The more I hear cable news interview members of “Think Tanks” the less I feel like listening to the news. Most disheartening of all, even NPR has become increasingly guilty of this habit. There is something distinctly fishy about journalists’ dependence on expertise from these groups.
Think tanks often seem to be little more than PR departments or advocacy groups spreading propaganda to push whatever ideological agenda for which that group claims expertise. Almost always funded by large corporations, businesses or foundations, think tanks exist both on the Left and on the Right, but seem to be dominated by much more conservative groups, such as the Heritage Foundation (with funding by such hard liners as Richard Mellon Scaife). I have come to distrust any “expertise” coming out of these so-called intellectual institutes.

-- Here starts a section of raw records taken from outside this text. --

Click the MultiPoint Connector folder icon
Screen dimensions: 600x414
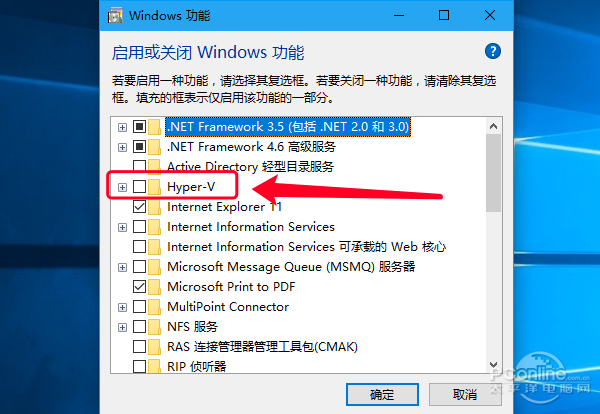click(x=154, y=307)
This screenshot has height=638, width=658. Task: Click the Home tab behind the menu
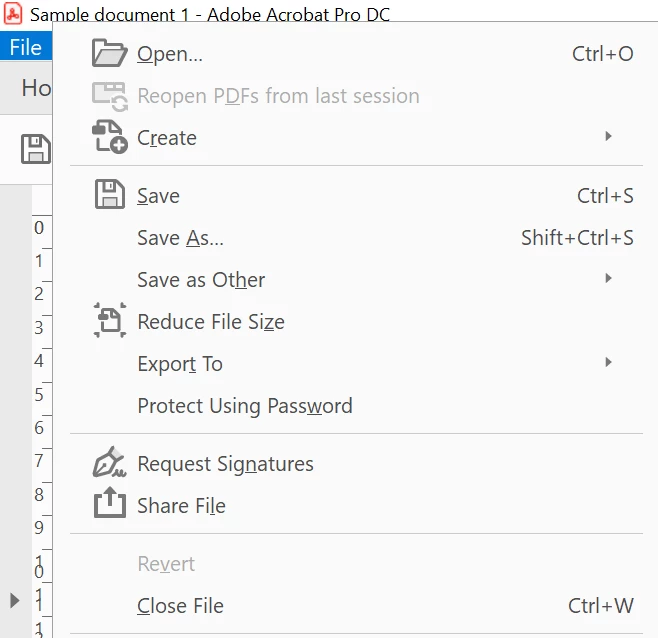click(x=36, y=88)
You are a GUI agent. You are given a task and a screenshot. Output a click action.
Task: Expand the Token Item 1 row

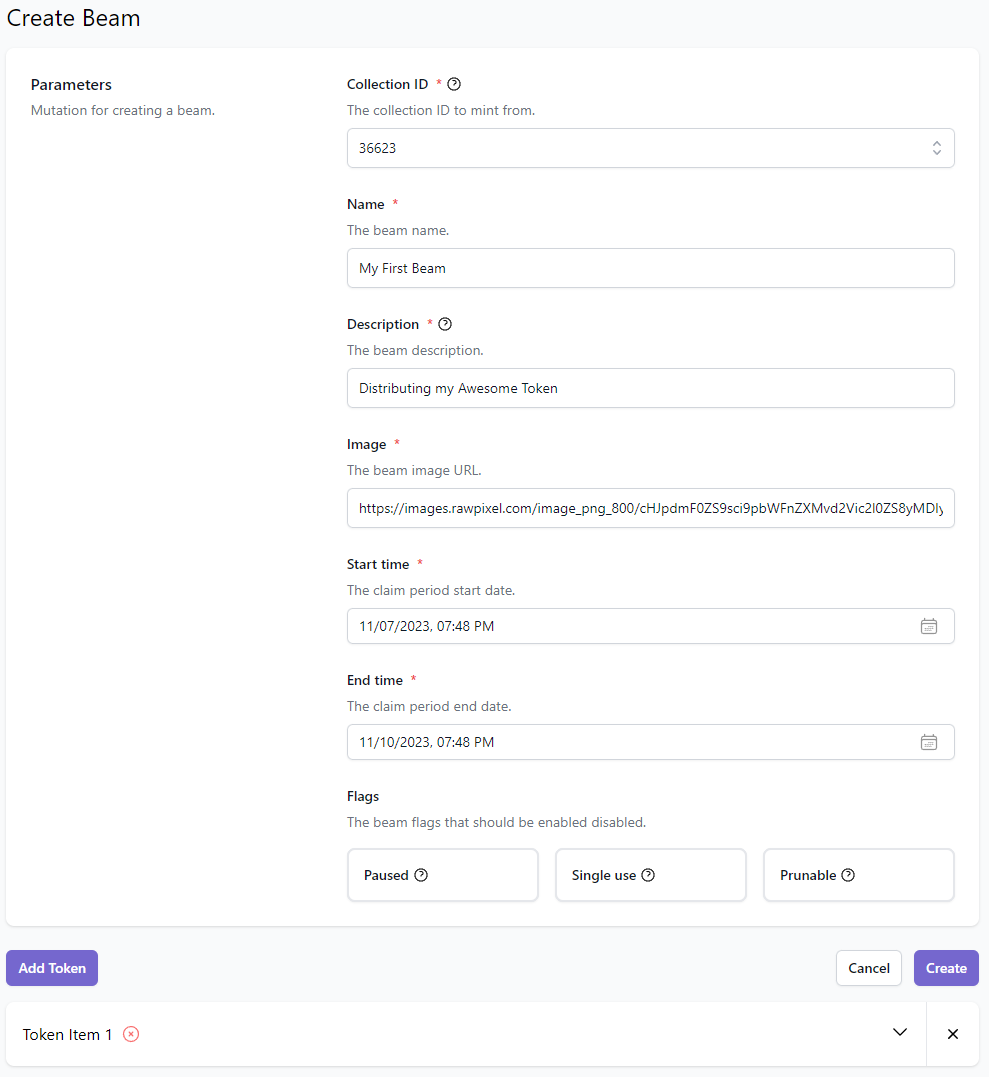pos(466,1034)
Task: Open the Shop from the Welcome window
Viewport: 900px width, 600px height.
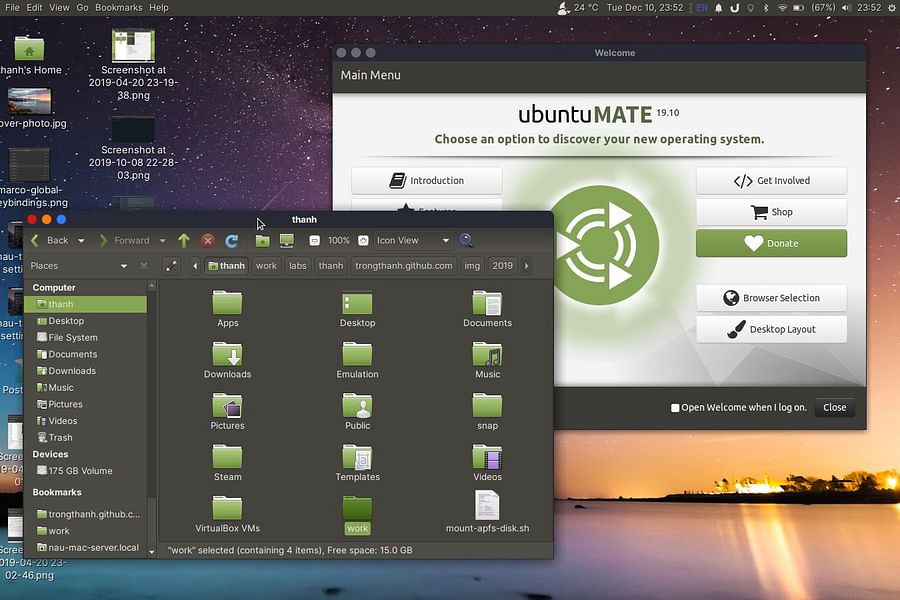Action: point(771,212)
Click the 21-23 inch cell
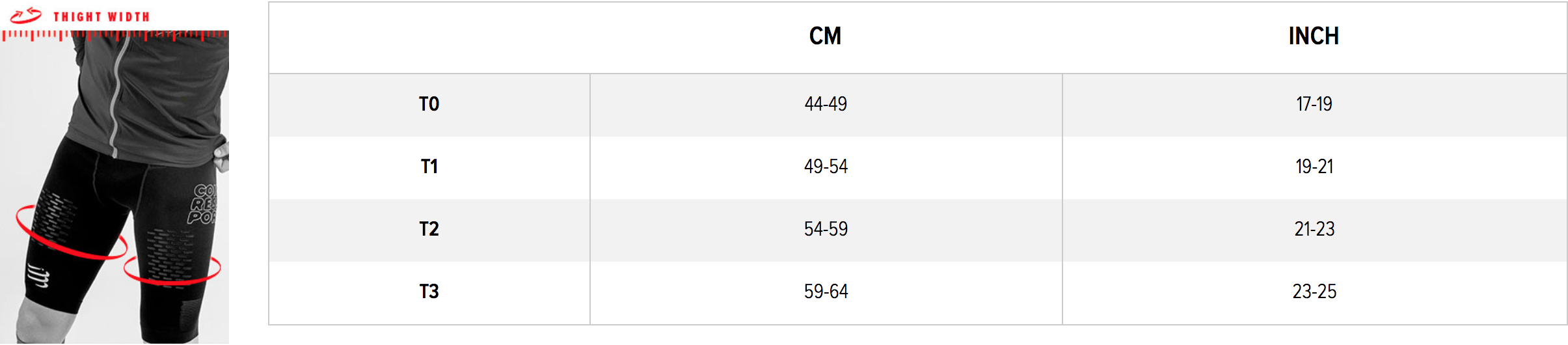 click(x=1314, y=229)
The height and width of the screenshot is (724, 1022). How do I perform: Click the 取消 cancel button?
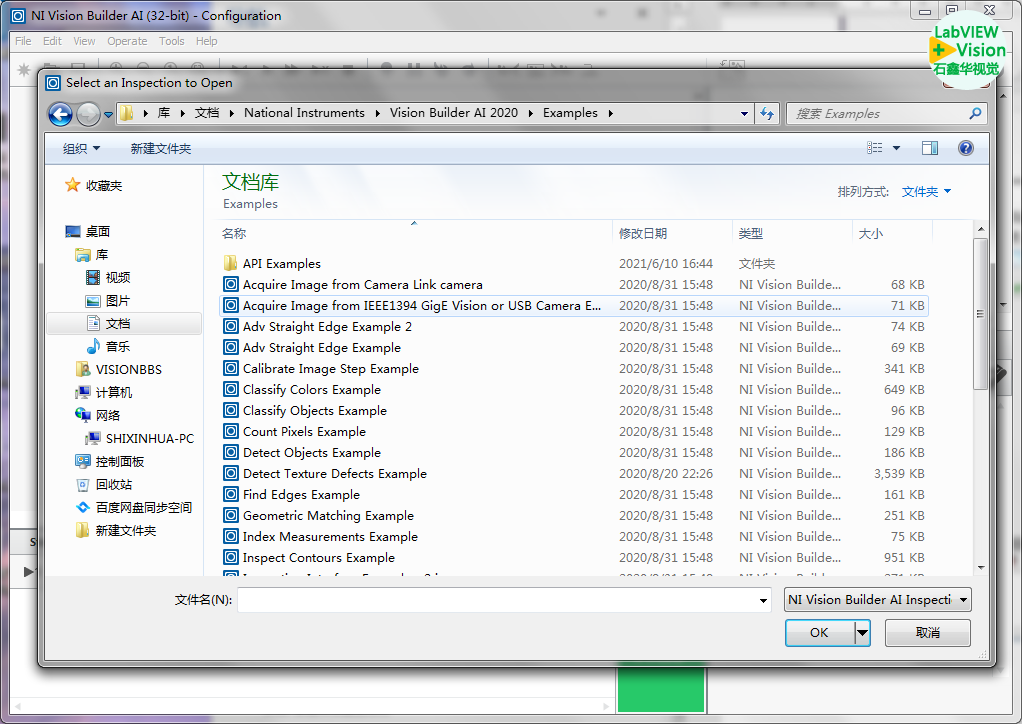927,633
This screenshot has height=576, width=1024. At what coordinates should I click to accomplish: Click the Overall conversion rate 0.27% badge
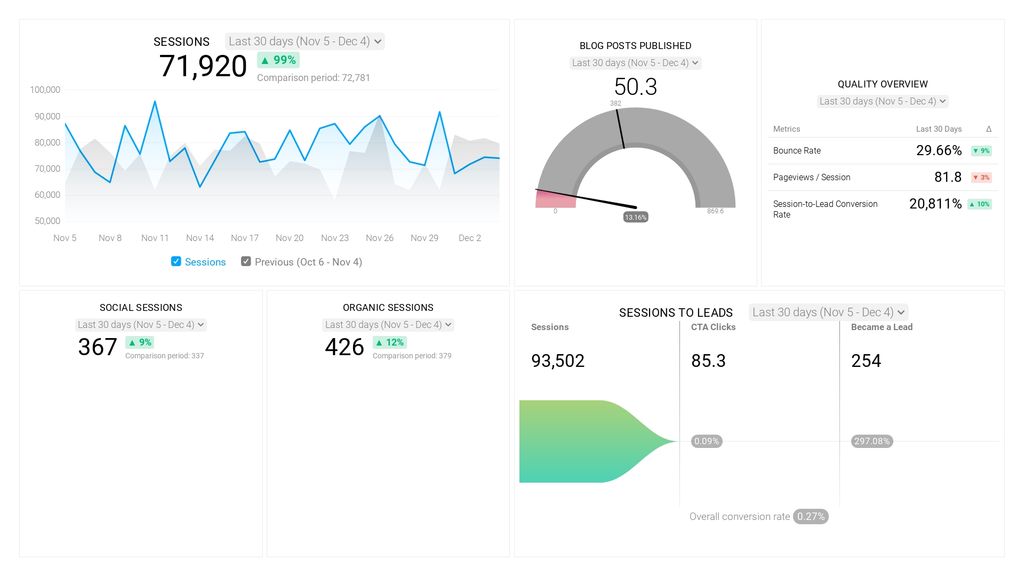[x=811, y=516]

I can’t find the author of the following, but one writer put it this way: “Think tanks are like universities minus the students and minus the systems of peer review and other mechanisms that academia uses to promote diversity of thought. Real academics are expected to conduct their research first and draw their conclusions second, but this process is often reversed at most policy-driven think tanks.”
So why are journalists depending so much on them? Laziness? The continuing focus on media profits over real investigative reporting? I can’t say.
Jonathan Rowe once said “think tank” is a misnomer because thinking is the last thing they do. “They don’t think. The justify.”
A friend reminded me of an article I posted by Bill Moyers months ago about the decline of journalism and what it means to the health of any democracy. The ever growing dependance on information provided by think tanks makes me increasingly concerned about the future of both journalism and democracy in America.